When I see your car, I interact with an objective reality, but my experience of that reality as a car is not an insight into that reality, but is merely a species-specific description shaped by natural selection to guide adaptive behaviors. The adaptive behaviors might include complimenting you on your car or offering to wash it, but not stealing it. If I do steal it, I’ve changed objective reality in a way that injures you and rightly puts the law on your side, but the reality that I’ve changed doesn’t resemble a car.

Similarly, if I’m in California and you’re in New York and we’re competing in an online video game trying to steal cars, I might find “the Porsche” before you do and steal it. But the Porsche on my screen is not numerically identical to the Porsche on your screen. What is behind my screen that triggers it to display a Porsche is a complex tangle of code and transistors that does not resemble a Porsche. I assume that the Porsche on my screen is similar to the Porsche on yours, so that we can discuss genuinely and compete for the Porsche. But there is no public Porsche.
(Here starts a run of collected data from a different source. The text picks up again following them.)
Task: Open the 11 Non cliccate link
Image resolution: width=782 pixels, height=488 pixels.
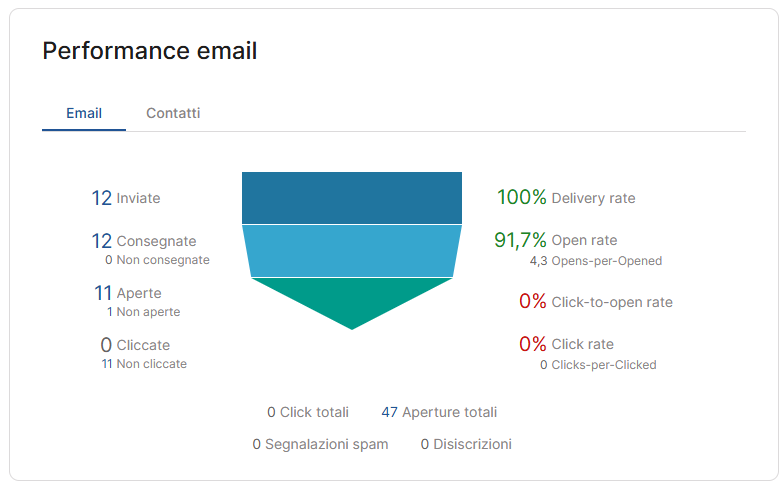Action: coord(144,364)
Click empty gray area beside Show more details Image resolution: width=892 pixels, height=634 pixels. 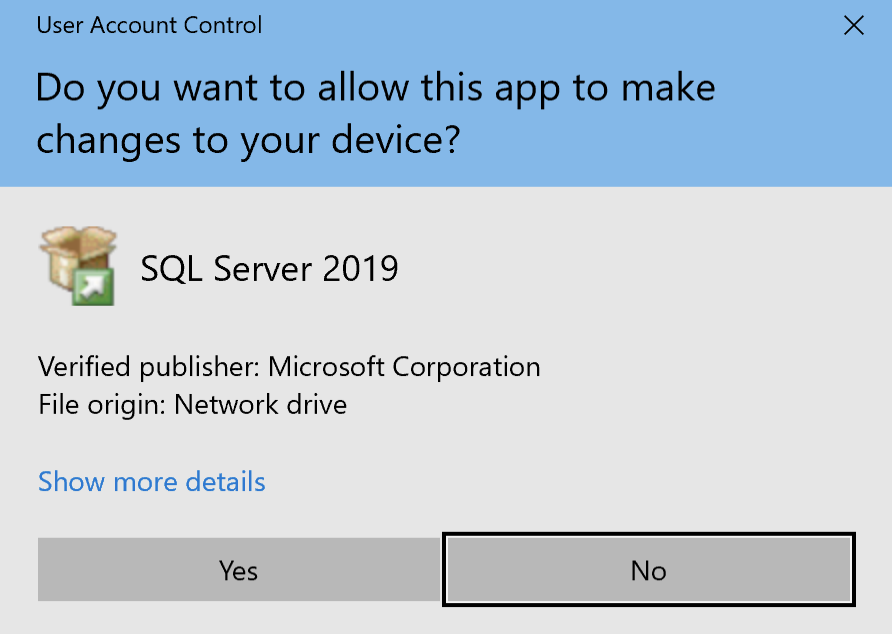tap(569, 481)
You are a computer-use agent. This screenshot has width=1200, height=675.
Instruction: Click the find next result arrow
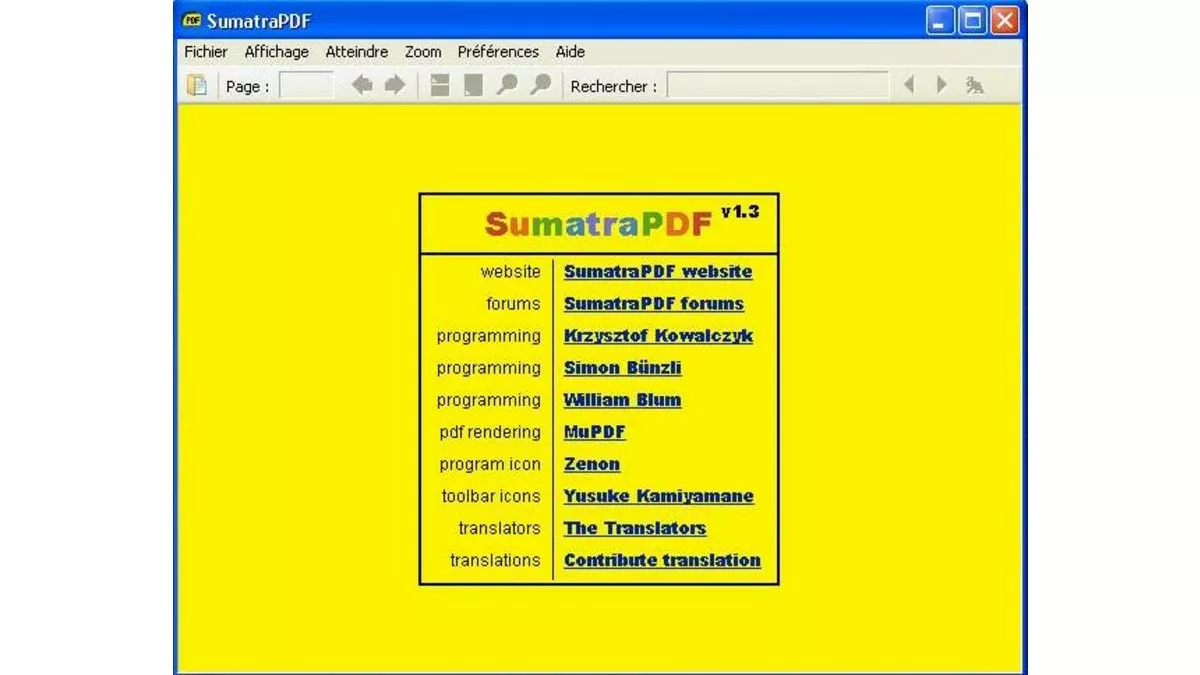pos(940,85)
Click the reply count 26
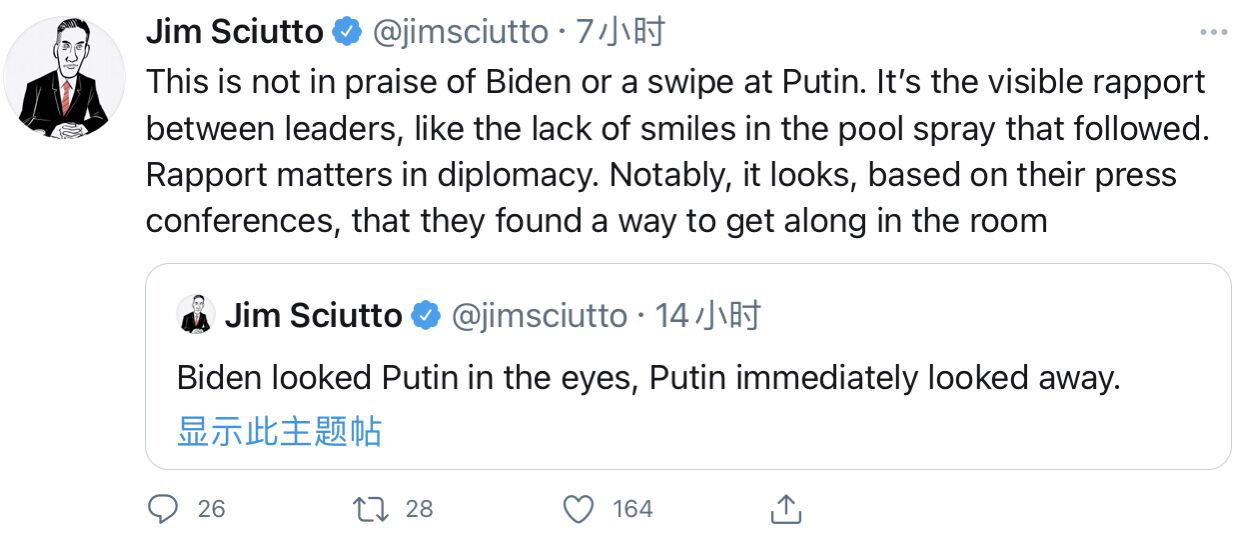The height and width of the screenshot is (540, 1238). click(x=211, y=509)
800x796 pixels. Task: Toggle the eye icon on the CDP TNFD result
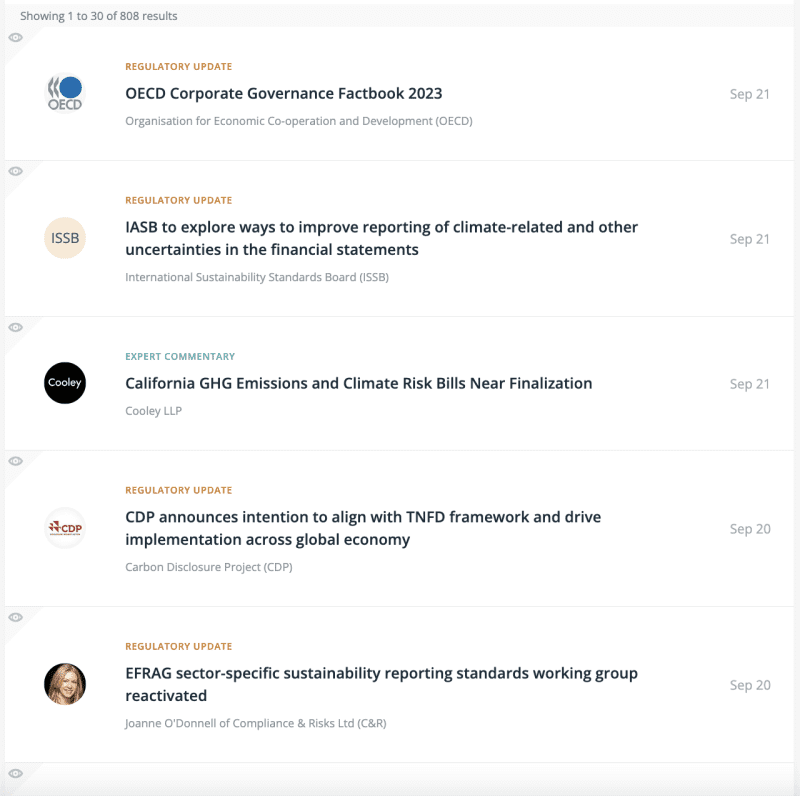tap(16, 461)
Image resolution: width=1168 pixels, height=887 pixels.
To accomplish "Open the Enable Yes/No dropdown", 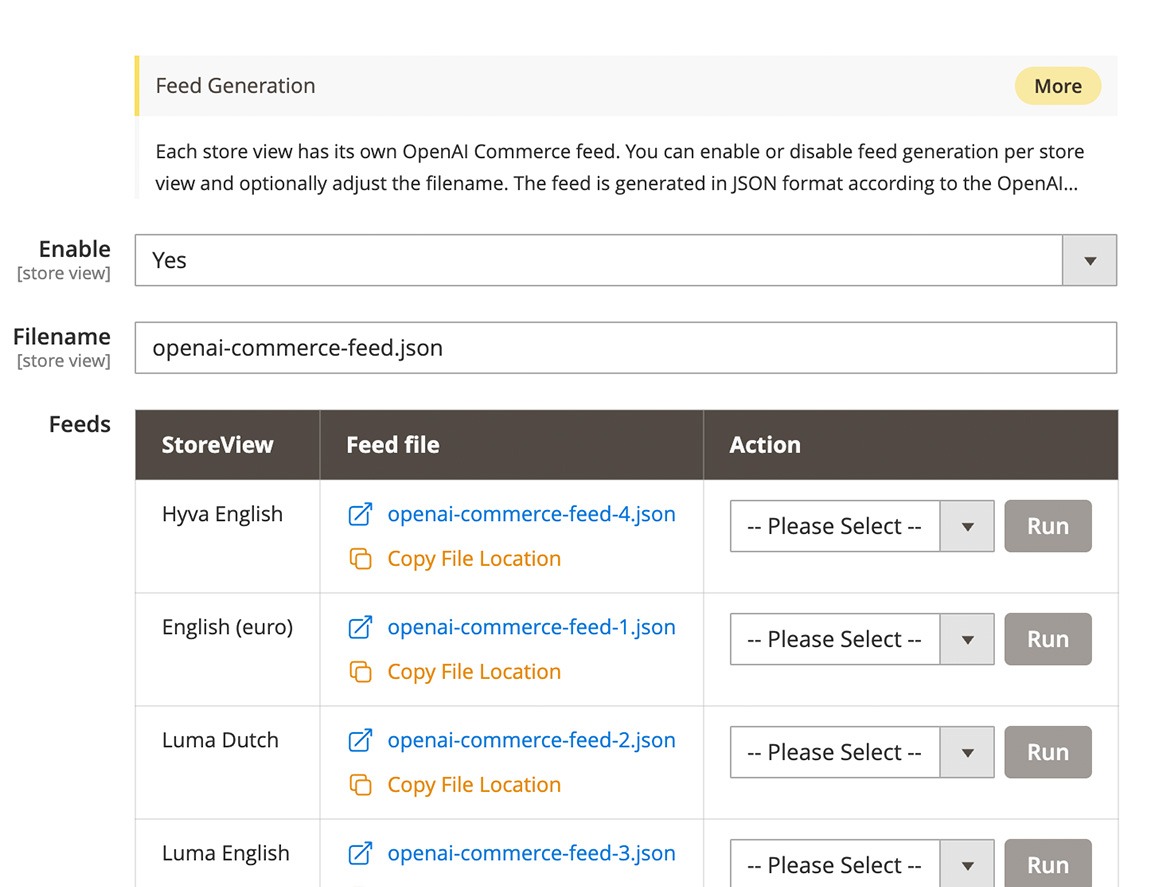I will [x=625, y=261].
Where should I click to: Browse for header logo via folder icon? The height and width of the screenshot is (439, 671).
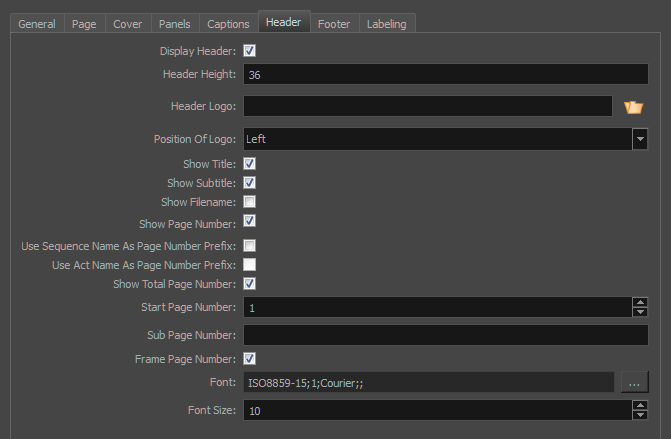[633, 107]
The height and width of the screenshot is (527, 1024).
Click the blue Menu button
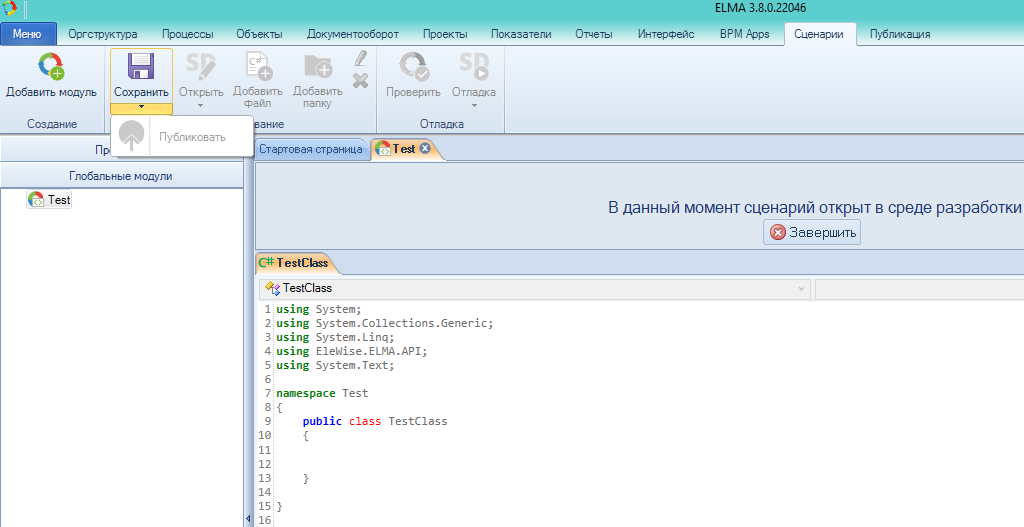point(27,34)
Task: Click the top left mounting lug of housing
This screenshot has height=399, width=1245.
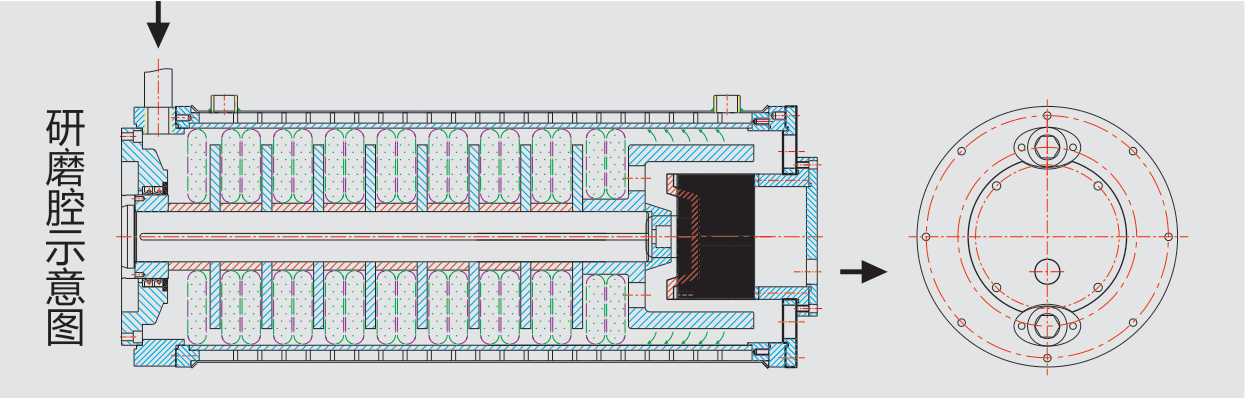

We understand that our denial of public physical objects—our claim that physical objects are simply icons of one’s perceptual interface—appears, to almost everyone, as not just counterintuitive but prima facie false. To many it’s not worth dignifying with a response. That’s how deeply H. sapiens assumes the existence of public physical objects. This assumption is an adaptive fiction shaped by natural selection, because it’s helpful in the practical endeavors required to survive and reproduce. This fiction becomes an impediment when we turn to scientific endeavors, such as solving the mind-body problem. Here the assumption that neurons are public physical objects that exist unperceived and have causal powers is the starting point for almost all theories, and is, we propose, the reason for the (widely acknowledged) failure of all such theories to solve the mind-body problem.

Objection 9

You say that evolution drives veridicality to extinction only when it conflicts with fitness. In general, truth is useful and indeed optimal within the everyday human scheme: e.g., my chances of rendezvousing with you are better if I know the truth about where you are.

Reply

Yes, my chances of rendezvousing with you are better if I know the truth about where you are, just as my chances of deleting a text file are better if I know the truth about where the icon of the text file is on my desktop interface. However, a truth about the state of the interface is not ipso facto a truth about objective reality. Knowing that the icon is in the center of the desktop does not entail that the file itself is in the center of the computer. Similarly, knowing where in space-time to rendezvous with you does not entail any knowledge of objective reality; indeed it does not even entail that space-time itself is an aspect of objective reality (as we proved above in the Invention of Space-Time Theorem). An interface can be an accurate guide to behavior without being an accurate guide to the nature of objective reality.